Even though many parts of the world are embracing wearable technology as a great way to improve fitness, efficiency and keep an eye on children and pets, there is one region which has shown a real disdain for it. China, while helping to manufacture many of the world’s most popular wearable devices, has banned the use of any smartwatches or fitness trackers in its army, amid concerns of security risks.
According to reports from one Chinese newspaper (via BBC), a private within the Chinese military received a smartwatch as a birthday present and attempted to use it to take a picture of his friends and fellow soldiers. This didn’t sit well with his higher ups and they quickly questioned whether such easily trackable technology should be allowed within the military, where the location of the soldier and his unit could be vital information that is far too easily accessible. Before long, the government’s agency responsible for national security, issued a statement banning the use of all devices within the army that can record sound or HD video, take photos or process and transmit data over the internet.

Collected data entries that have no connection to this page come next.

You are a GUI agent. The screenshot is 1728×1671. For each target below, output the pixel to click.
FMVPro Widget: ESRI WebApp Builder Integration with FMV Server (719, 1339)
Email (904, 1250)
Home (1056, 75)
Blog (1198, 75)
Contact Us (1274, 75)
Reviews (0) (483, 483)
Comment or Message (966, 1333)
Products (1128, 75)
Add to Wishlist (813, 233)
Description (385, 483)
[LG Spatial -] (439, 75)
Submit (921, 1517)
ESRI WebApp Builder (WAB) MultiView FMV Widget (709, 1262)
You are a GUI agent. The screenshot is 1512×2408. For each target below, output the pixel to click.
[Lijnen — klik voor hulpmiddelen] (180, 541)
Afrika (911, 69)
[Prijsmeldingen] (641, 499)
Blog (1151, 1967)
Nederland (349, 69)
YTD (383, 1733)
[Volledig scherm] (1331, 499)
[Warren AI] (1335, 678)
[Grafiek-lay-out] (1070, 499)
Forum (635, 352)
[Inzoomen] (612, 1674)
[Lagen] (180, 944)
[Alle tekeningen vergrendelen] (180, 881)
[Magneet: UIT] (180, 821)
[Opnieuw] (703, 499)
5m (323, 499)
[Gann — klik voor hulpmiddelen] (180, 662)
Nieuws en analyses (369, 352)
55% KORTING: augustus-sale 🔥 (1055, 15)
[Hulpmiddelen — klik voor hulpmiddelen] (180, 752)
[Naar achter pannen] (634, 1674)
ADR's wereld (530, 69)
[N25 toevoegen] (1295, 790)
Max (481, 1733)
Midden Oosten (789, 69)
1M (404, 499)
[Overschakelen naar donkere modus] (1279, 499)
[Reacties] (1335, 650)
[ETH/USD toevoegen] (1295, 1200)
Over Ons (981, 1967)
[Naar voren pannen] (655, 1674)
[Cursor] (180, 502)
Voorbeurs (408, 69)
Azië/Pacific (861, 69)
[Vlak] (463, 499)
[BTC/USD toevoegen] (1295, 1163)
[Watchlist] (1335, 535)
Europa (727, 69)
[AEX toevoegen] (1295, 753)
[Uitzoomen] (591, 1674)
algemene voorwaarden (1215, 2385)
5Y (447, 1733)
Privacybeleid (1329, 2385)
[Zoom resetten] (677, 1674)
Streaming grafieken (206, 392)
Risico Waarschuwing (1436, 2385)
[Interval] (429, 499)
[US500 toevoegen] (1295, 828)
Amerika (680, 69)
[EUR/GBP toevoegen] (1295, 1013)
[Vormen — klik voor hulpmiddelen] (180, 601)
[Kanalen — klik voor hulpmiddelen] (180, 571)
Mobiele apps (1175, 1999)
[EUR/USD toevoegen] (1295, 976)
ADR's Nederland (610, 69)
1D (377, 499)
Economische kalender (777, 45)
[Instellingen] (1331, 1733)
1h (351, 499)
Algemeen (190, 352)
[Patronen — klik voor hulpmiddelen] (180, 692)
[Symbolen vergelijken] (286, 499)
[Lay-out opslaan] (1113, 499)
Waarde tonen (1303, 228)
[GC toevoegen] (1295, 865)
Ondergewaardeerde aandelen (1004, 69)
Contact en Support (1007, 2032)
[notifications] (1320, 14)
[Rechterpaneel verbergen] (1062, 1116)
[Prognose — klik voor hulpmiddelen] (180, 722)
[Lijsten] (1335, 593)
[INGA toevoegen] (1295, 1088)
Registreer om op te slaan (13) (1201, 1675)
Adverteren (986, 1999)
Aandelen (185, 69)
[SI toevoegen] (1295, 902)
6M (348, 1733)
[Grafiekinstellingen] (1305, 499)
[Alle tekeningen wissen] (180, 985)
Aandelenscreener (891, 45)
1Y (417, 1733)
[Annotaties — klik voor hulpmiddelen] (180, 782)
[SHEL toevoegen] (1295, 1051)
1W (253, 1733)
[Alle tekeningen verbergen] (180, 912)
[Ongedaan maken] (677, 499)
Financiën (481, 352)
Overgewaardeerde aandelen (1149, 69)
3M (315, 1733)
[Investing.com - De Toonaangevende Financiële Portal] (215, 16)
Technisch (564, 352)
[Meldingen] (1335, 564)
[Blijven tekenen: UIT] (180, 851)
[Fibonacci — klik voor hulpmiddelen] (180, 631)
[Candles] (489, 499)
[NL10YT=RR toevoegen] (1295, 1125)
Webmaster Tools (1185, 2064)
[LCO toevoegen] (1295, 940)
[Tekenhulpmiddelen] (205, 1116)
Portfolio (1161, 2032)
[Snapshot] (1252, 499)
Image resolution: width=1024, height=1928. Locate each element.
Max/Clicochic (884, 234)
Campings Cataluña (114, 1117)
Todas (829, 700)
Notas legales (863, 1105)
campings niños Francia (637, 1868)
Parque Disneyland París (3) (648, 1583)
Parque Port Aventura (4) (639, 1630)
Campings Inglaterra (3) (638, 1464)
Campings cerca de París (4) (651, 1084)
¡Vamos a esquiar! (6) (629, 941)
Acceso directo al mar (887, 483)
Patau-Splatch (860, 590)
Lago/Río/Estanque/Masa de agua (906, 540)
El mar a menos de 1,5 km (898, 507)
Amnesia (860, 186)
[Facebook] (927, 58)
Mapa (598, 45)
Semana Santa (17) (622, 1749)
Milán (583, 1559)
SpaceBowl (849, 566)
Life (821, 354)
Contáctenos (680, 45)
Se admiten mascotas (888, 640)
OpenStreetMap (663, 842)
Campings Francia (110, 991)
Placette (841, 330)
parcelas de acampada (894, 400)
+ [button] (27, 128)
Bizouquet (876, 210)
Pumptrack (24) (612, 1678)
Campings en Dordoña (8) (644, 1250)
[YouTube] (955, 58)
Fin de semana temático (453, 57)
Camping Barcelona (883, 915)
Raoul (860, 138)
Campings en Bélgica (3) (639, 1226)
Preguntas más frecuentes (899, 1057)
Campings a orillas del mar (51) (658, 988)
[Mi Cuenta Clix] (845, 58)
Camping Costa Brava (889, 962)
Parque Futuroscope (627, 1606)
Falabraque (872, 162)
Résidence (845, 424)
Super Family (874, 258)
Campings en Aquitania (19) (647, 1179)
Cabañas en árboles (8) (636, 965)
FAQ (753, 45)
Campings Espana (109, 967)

Signs and notices have also been issued to army bases around the country, as well as announcements made to various military organisations to make sure everyone knows the new rules in place.
This essentially extends an already existing ban on mobile phones in the Chinese army. In contrast, the British military does not ban such devices, unless soldiers are operating on secretive missions that require a black out of information. However, it has been suggested that with the personal nature of wearables tracking a lot of in-depth data about people, that military units may revert to their own devices before long, which could provide them with plenty of data on their soldiers, whilst transmitting over secure networks, rather than ones which are used by commercial enterprises.
While the British military seems relatively relaxed about wearables however, many governments and armed forces around the world have tightened up their security since the Edward Snowden leaks in 2013. That goes especially for non-US affiliated nations, which have further distanced themselves from American tech firms just in-case their data is looked over by the NSA or other organisations.